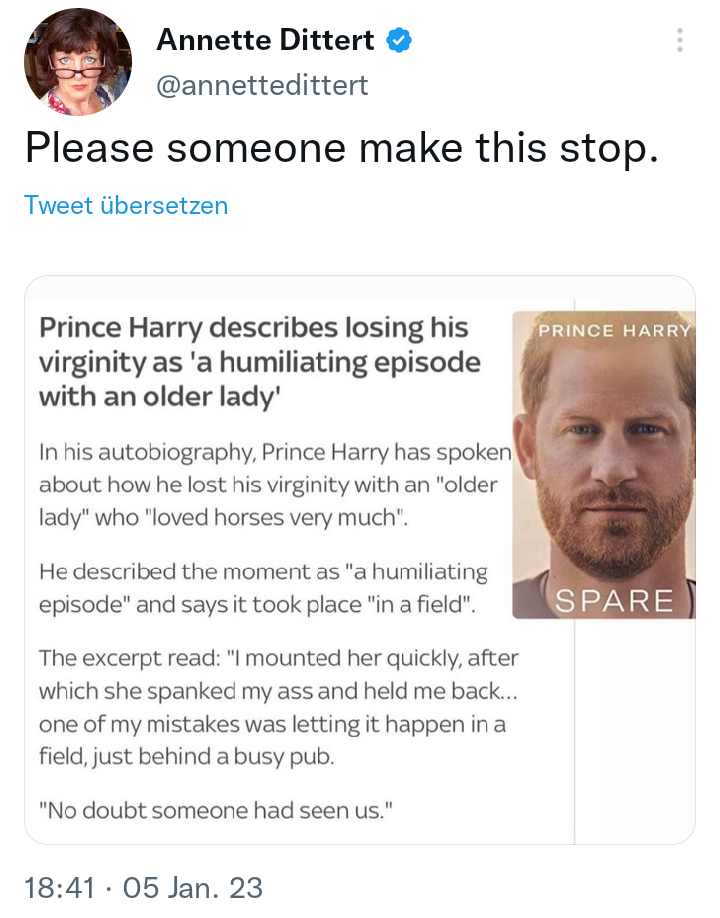Image resolution: width=720 pixels, height=918 pixels.
Task: Click paragraph starting He described the moment
Action: pos(263,588)
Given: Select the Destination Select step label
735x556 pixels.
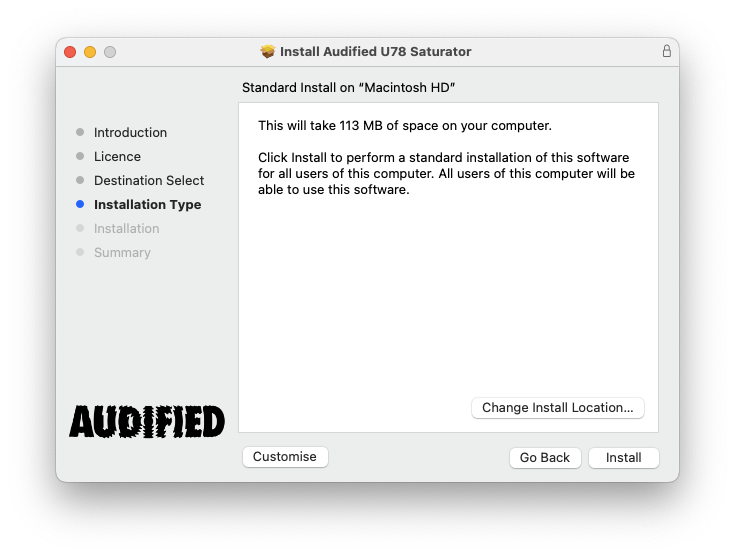Looking at the screenshot, I should pos(149,181).
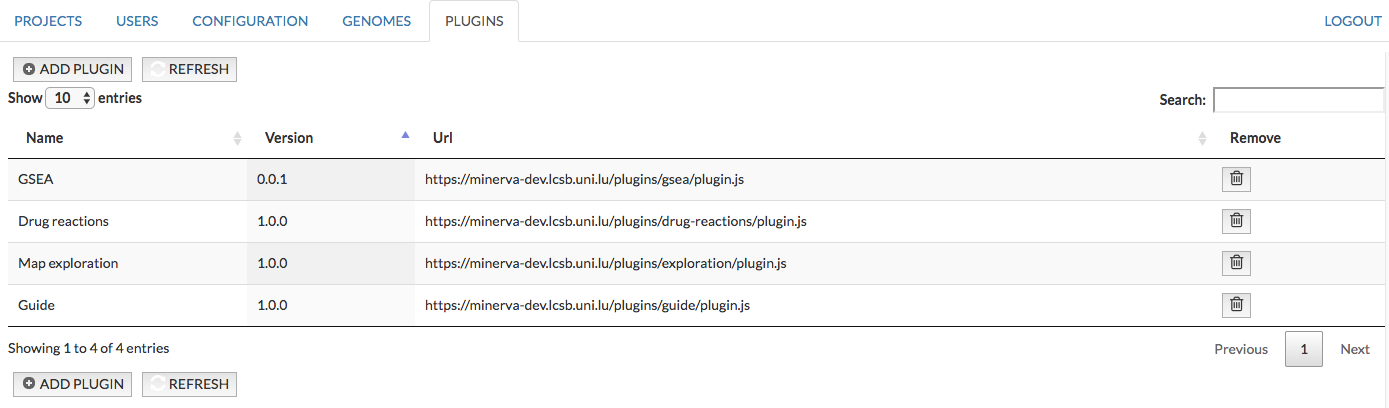Click the Logout link

point(1352,21)
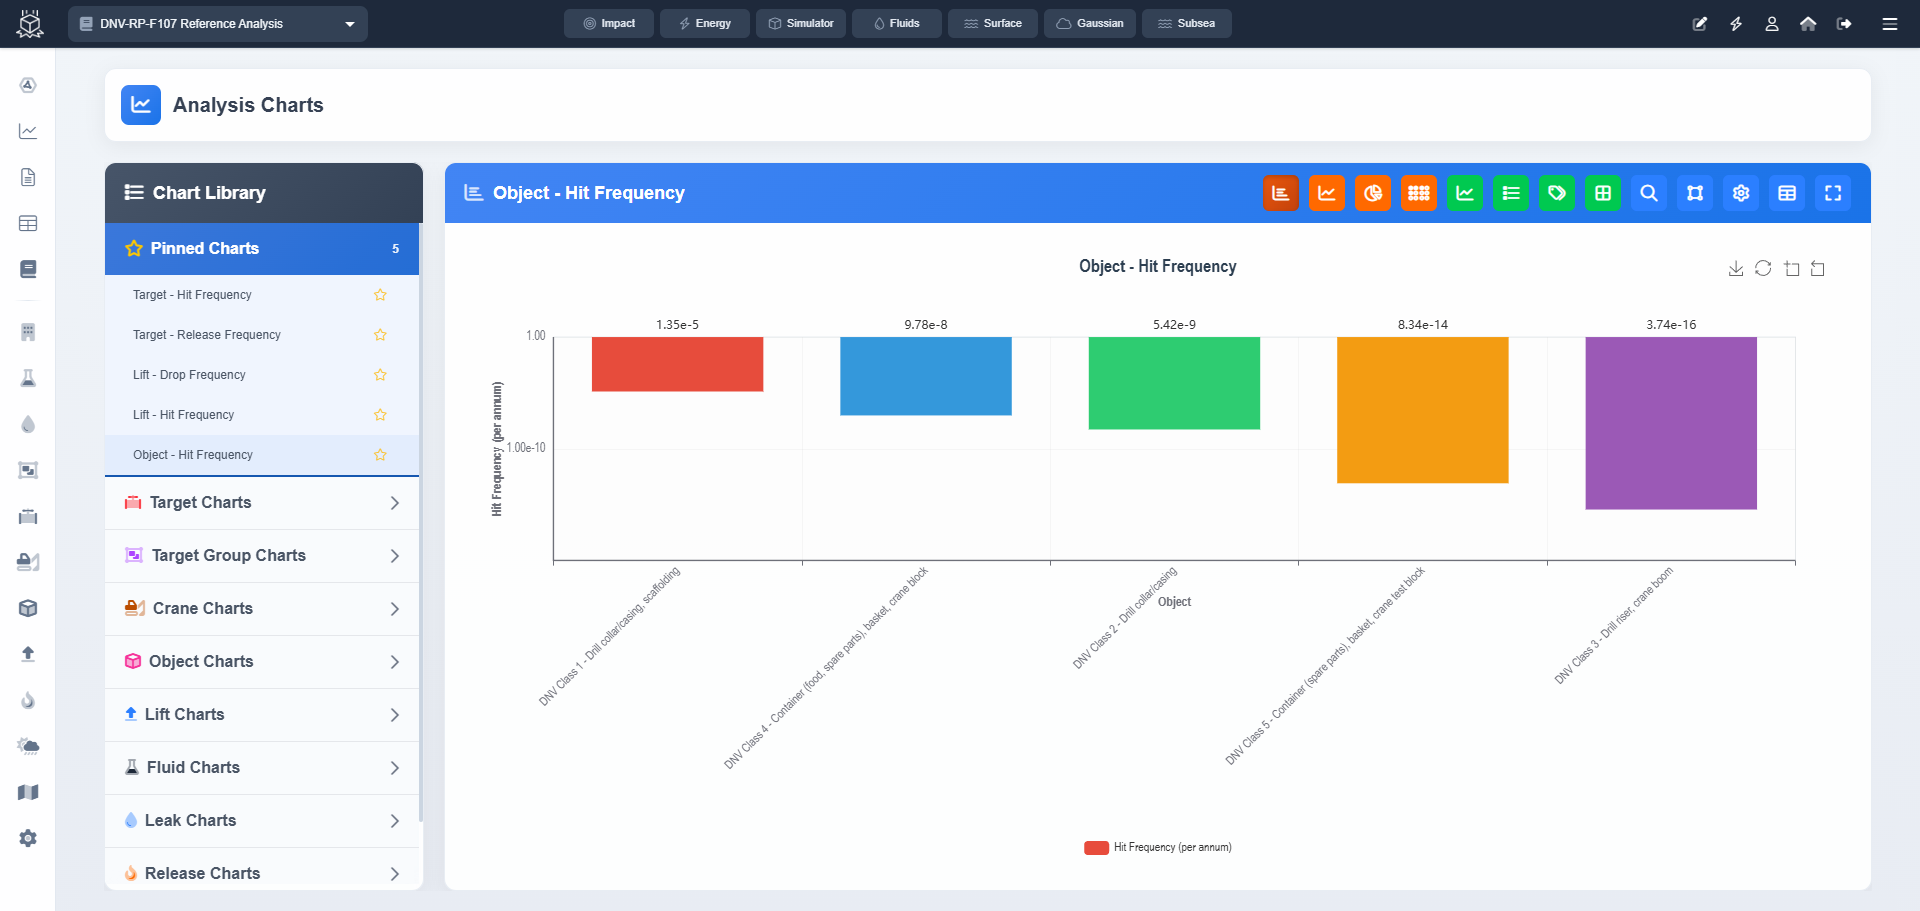Refresh the chart using restore icon

coord(1763,268)
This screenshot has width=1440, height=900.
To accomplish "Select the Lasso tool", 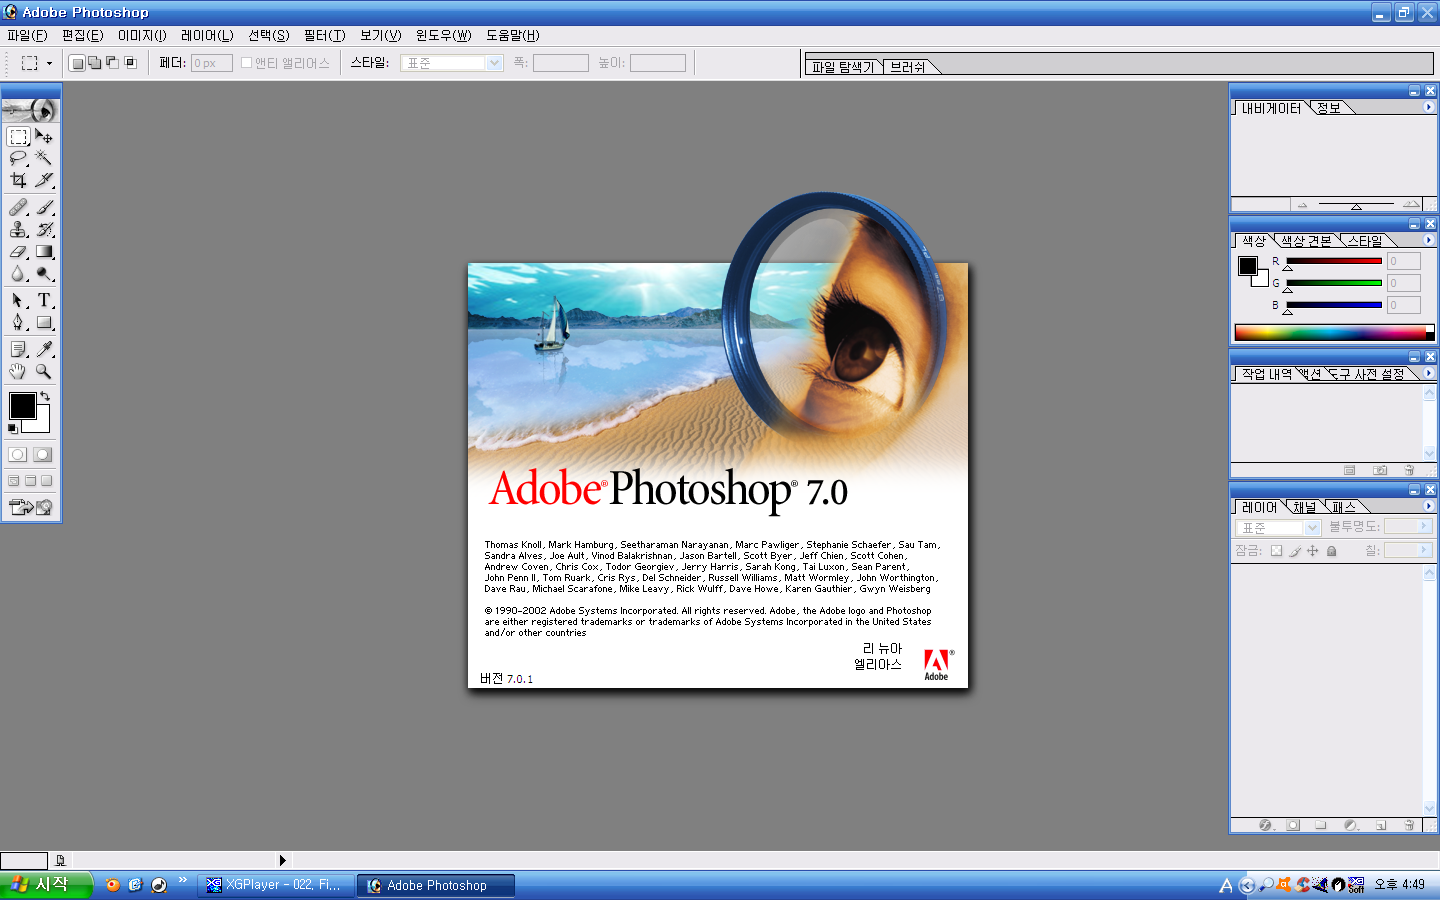I will tap(18, 158).
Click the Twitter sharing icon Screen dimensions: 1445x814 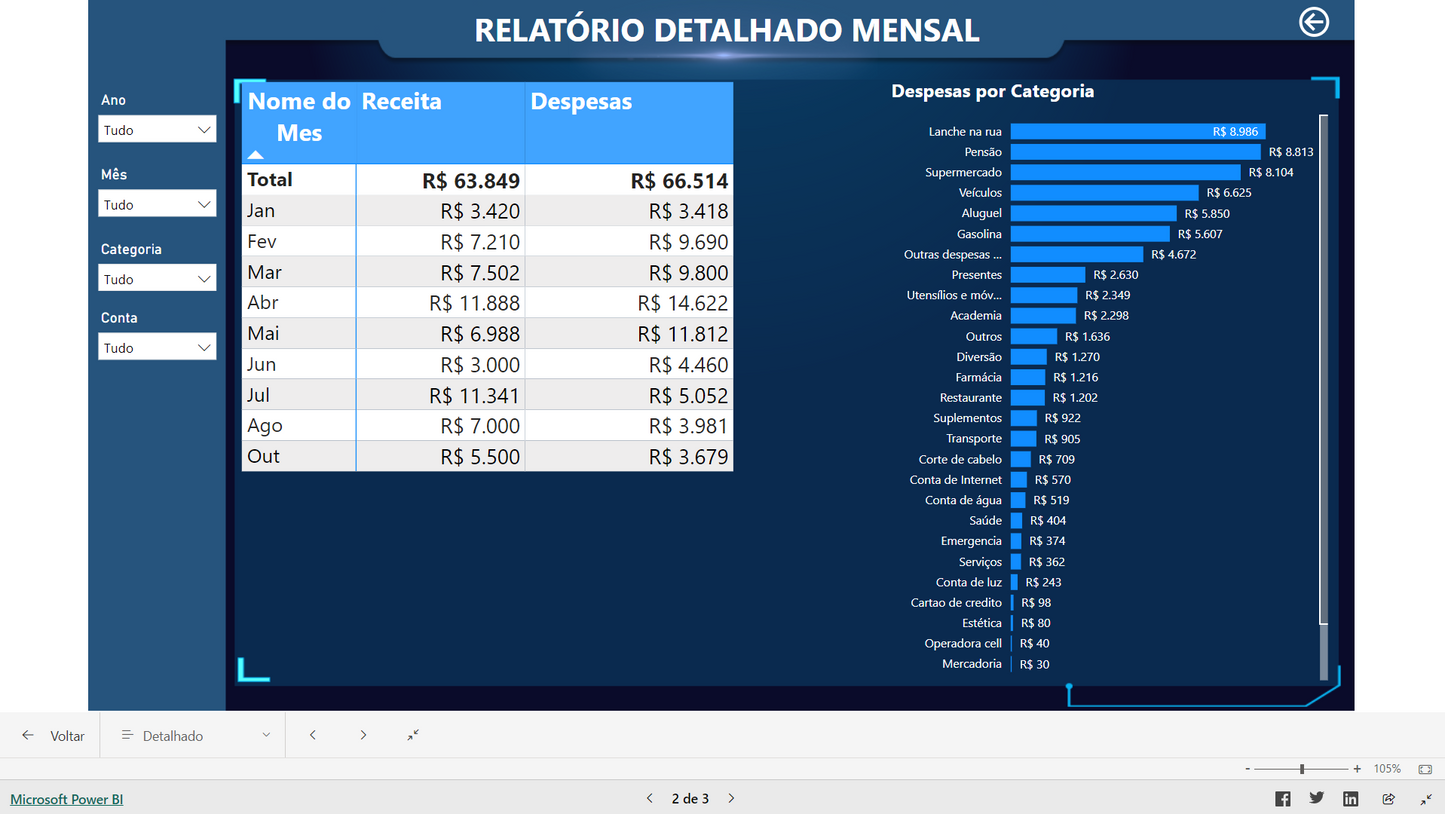pos(1316,798)
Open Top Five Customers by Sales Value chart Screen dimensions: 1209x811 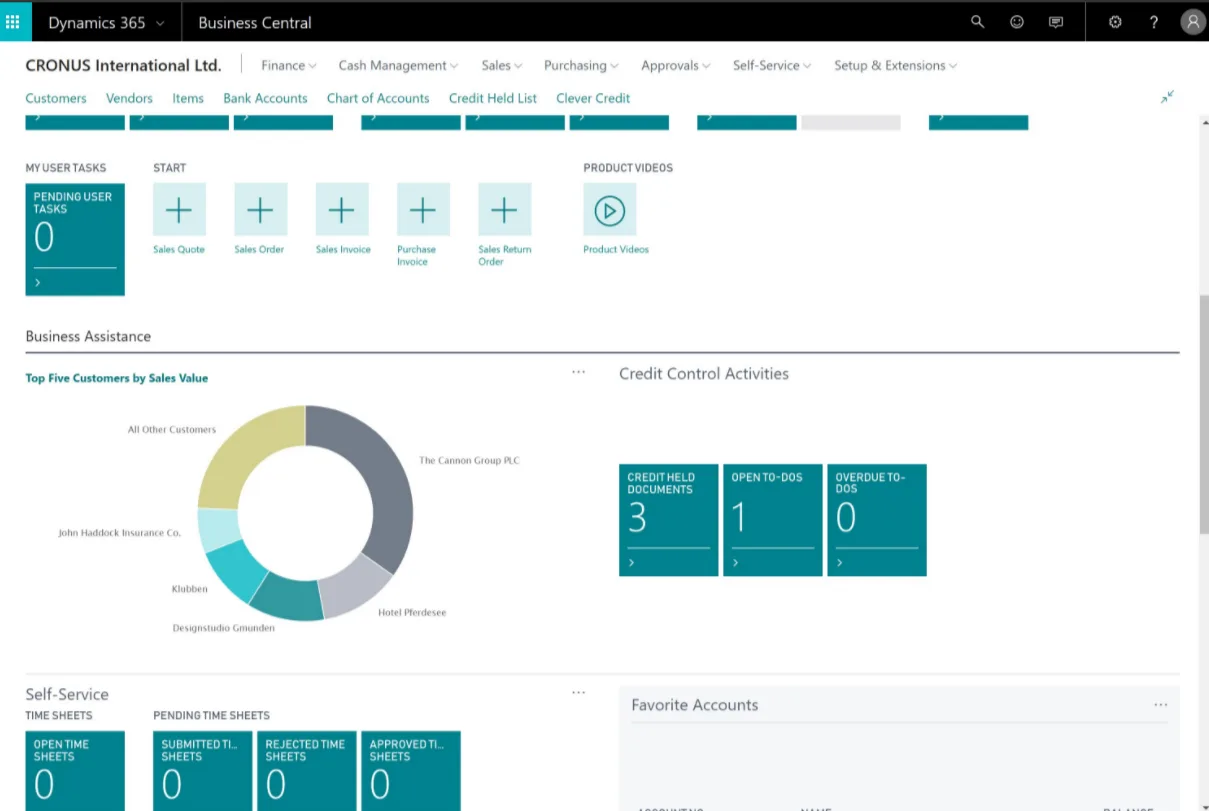coord(116,379)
•••••
WHAT IS BEING ASKED: Copy the part of the records that opens at their first line and closes with the line containing "coord(1763,268)", replacing "step label" with "step heading" and changing nothing else. Leave the pictures out of your answer.

FINAL RESULT:
Image resolution: width=720 pixels, height=918 pixels.
Task: Click paragraph starting He described the moment
Action: pos(263,588)
Given: Select the Destination Select step heading
735x556 pixels.
Looking at the screenshot, I should pos(149,181).
Click the Logout link

point(1352,21)
Refresh the chart using restore icon

coord(1763,268)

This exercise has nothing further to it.